◆ **Ejercicio propuesto 1**:
Indica si cada afirmación coincide con el texto sobre Medardo Fraile: (a) Fraile se fue a vivir a Glasgow por amor en 1964; (b) Fraile nació en Glasgow; (c) según Fraile, todos en su casa eran de izquierdas durante la guerra. Responde sí o no a cada una y cita literalmente las palabras del texto que lo deciden.
◆ **Ejercicio propuesto 2**:
Continúa el texto sobre Medardo Fraile a partir de su última oración.

◆ **Pasaje seleccionado**:
══════════

Se va la voz dormida de Medardo Fraile
El escritor madrileño murió el viernes en Glasgow, donde vivía. Gran cuentista y autor de unas memorias conmovedoras, recibió el Nacional de la Crítica en 1965.
Medardo Fraile, cuentista mayor de este país, que habitaba en Escocia desde hace cincuenta años pero que nunca abandonó su memoria de España, murió mientras dormía en su casa de Glasgow el viernes por la noche. Era un hombre tímido cuyos relatos fueron lo mejor de su producción literaria, pero también es autor de unas memorias conmovedoras en las que revisita su país en guerra y traza un panorama de inolvidable nostalgia de lo que él vivió en Madrid cuando era adolescente.
Hablaba como si nunca hubiera vencido la timidez que lo condujo a la esquina de las mesas de una generación fecunda de la literatura española, la que vivió de pleno la guerra civil. Vivía en Glasgow, donde se fue por amor en 1964, y donde enseñó literatura y escribió muchos de sus libros fundamentales, entre ellos su autobiografía de 2010, El cuento de siempre acabar (Pre-textos). Nació en Madrid en 1927, fue premio de la Crítica, ganó el Sésamo y algunos otros galardones. Escribir era su premio, decía.
Cuando vino a Madrid a hablar de ese libro de memorias, Fraile, uno de los mejores cuentistas de su generación, se encontró de pronto con uno de los principales capítulos de esos recuerdos: la calle en la que vivió su adolescencia, bajo las bombas de Franco. En el libro describe casa por casa esa calle, y se detiene en el número en el que vivió un muchacho, de apellido Carrasquilla, sobre cuya azotea caían los panes que Franco lanzaba sobre Madrid como una maniobra de propaganda antirroja. Cuando Medardo vio otra vez el escenario de sus andanzas de chico, rememoró cada minuto de la guerra en su casa, con cada uno de los detalles fijados como en piedra. “Mi casa era una alegoría de España. La mitad del piso era de izquierdas y la otra mitad de derechas. En la cocina había a veces situaciones muy tensas. Mis tíos eran un poco brutales; tenían hijos en el frente y eso se comprende. Pero en general hubo un clima más o menos civilizado”.
Era metafórico y minucioso, como en sus cuentos; y narraba lo que pasó en la guerra, más de setenta años después, con el mismo vigor con que hubiera contado el presente. Creía que el cuento era “un puñetazo lleno de realidad posible”, y a aquel tiempo le concedía una vigencia insoslayable, por eso hablaba de lo que pasó entonces como si estuviera narrando oralmente lo que quizá entonces se contó a sí mismo, mientras paseaba, bajo el ruido de las bombas, por estos escenarios entonces devastados.

══════════

◆ **Registros proporcionados**:

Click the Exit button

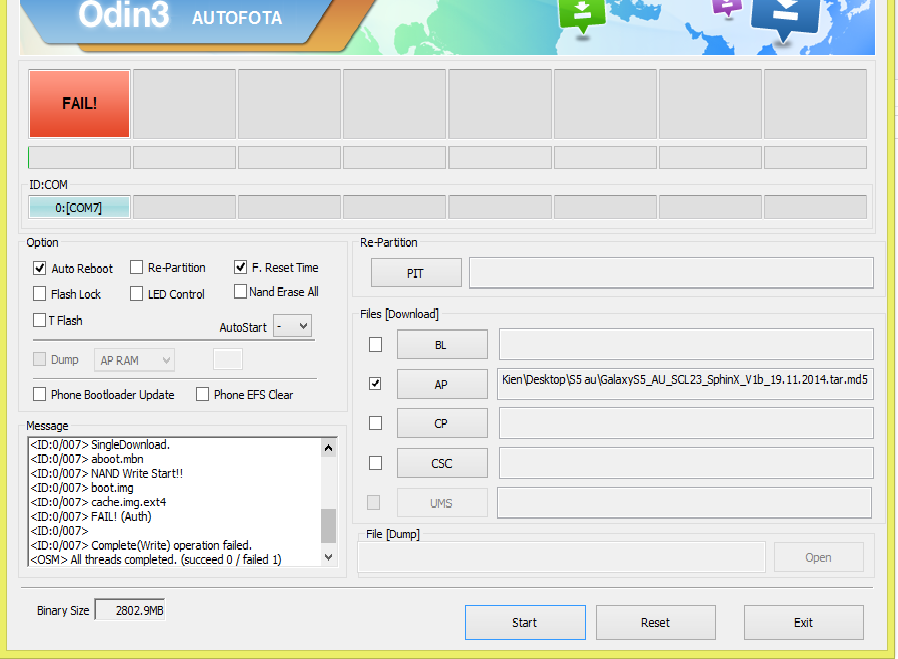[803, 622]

══════════

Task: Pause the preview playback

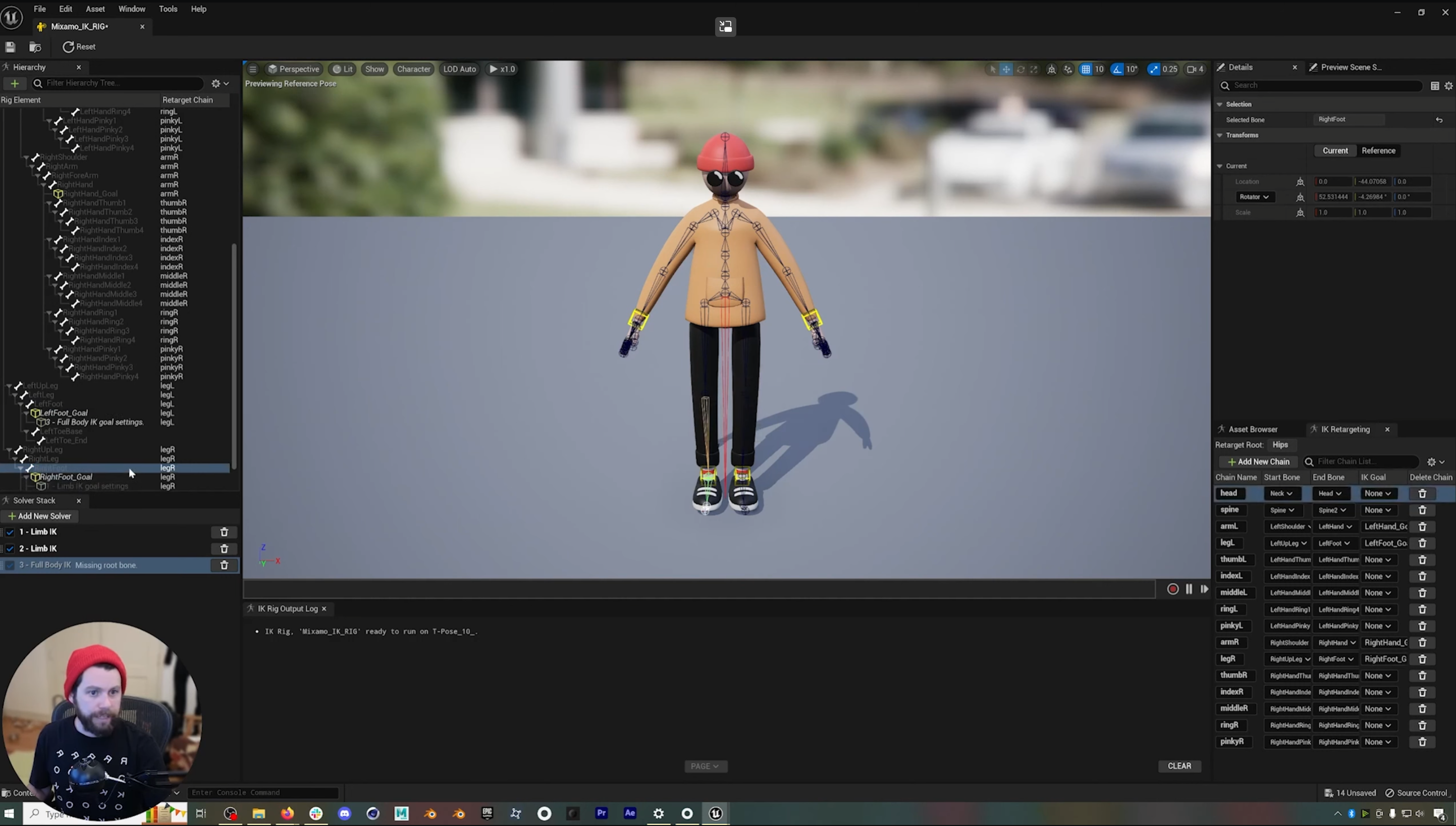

══════════

◆ **Resultado de la tarea 1**:
(a) Sí: "Vivía en Glasgow, donde se fue por amor en 1964".
(b) No: "Nació en Madrid en 1927".
(c) No: "La mitad del piso era de izquierdas y la otra mitad de derechas."

◆ **Resultado de la tarea 2**:
Contaba sin pudor su vida, y hablaba con libertad de amigos y de adversarios, a los que zahería en voz baja; su recuerdo más emocionado, en las memorias y en persona, era para Ignacio Aldecoa, prematuramente fallecido en 1969, a los 44 años. Aldecoa era el jefe de filas de la generación de Medardo, “era el hermano mayor”. Evocando esa muerte, Fraile, que supo la noticia por casualidad en su exilio escocés, dijo que aquel compañero era sin duda un escritor de una voz “inconfundible, ejemplar”, el mejor de su tiempo, y mientras lo iba diciendo de sus ojos nítidamente azules fueron brotando unas lágrimas que al fin le quebraron la voz.
Nunca se fue del todo de España, o nunca estuvo del todo en Escocia. Cuando venía a Madrid llamaba a sus amigos, a sus editores, explicaba su nostalgia en función del frío que pasaba en Glasgow, pero en realidad sintió que aquella larga estancia fuera de su país había desnaturalizado el conocimiento que él mismo, y sus estudiosos y animadores —José María Merino, Ángel Zapata, Eloy Tizón…—, creía que merecía su producción literaria. Le pregunté por qué seguía viviendo allí, tan frío y tan lejos. “Pues ni yo mismo lo sé”. Dio clases en la Universidad de Strathclyde, desde los años setenta. Allí se casó, allí nació su hija. Explicando por qué seguía en Escocia dijo: “Allí estoy, recordando; yo vivo en Escocia, pero lo único que hago allí es recordar España”.
Escribió cuentos infantiles (uno de ellos, Santa Engracia, número dos o tres, hace alusión a la zona madrileña en la que pasó la guerra), la novela Autobiografía, en 1986, que acaba de ser reeditada por Menoscuarto con el título Laberinto de fortuna. También escribió ensayo y crítica, hasta que se decidió a hacer sus memorias, un compendio enjundioso de la vida de su tiempo, en el ámbito literario, pero sobre todo personal y político. Como él mismo, al menos en los últimos tiempos, esas memorias definen su carácter melancólico y tímido, pendiente de los destellos que vinieran de su país. Había anunciado para ahora uno de sus periódicos regresos. El futuro fue siempre imperfecto (Páginas de Espuma publicó hace dos años Antes del futuro imperfecto, sus recuerdos se llaman El cuento de nunca acabar), así que terminó poniéndole punto final a la ilusión reiterada de Medardo de volver al calor de su país al menos de vez en cuando.